Segment Open
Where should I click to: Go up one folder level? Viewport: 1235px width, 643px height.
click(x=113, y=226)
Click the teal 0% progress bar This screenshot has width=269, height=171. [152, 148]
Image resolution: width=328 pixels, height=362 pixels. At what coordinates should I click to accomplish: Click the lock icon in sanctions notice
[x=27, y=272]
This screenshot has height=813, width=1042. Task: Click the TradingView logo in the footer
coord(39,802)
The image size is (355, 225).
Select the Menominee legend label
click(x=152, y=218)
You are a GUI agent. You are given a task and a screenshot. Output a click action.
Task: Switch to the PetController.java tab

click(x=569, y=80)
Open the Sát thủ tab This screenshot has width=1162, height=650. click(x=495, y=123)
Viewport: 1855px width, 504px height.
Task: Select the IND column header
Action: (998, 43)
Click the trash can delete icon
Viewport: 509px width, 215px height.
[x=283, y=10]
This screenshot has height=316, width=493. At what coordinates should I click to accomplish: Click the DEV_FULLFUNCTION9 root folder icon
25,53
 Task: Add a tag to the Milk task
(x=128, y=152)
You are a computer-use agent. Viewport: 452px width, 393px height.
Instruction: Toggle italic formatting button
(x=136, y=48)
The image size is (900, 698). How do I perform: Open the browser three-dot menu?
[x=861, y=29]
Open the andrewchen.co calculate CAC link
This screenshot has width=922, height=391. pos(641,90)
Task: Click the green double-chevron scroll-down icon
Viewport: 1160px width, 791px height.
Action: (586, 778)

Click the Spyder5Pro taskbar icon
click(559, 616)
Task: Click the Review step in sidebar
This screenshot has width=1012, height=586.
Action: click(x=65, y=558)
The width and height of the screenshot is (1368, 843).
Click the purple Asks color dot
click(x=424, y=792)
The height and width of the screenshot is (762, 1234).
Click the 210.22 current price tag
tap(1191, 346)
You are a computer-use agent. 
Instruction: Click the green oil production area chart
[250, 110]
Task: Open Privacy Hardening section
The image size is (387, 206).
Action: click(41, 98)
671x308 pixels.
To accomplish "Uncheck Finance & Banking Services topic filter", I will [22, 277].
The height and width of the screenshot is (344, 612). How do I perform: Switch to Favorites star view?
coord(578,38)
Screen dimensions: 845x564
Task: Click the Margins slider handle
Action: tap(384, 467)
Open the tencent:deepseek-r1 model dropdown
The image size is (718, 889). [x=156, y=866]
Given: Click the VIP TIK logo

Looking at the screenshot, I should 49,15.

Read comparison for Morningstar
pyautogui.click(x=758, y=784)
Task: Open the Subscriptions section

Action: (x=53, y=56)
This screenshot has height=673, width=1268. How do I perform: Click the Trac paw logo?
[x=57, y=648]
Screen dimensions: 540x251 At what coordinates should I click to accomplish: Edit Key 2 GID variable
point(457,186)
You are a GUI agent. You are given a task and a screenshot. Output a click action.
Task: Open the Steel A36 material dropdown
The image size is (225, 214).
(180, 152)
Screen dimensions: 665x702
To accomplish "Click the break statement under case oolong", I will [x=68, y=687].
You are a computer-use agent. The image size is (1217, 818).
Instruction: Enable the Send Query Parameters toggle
Segment Closed
* _Prompt_:
Count each line of the data where the word "agent" appears, then reply with the total only.

* _Result of the task_:
5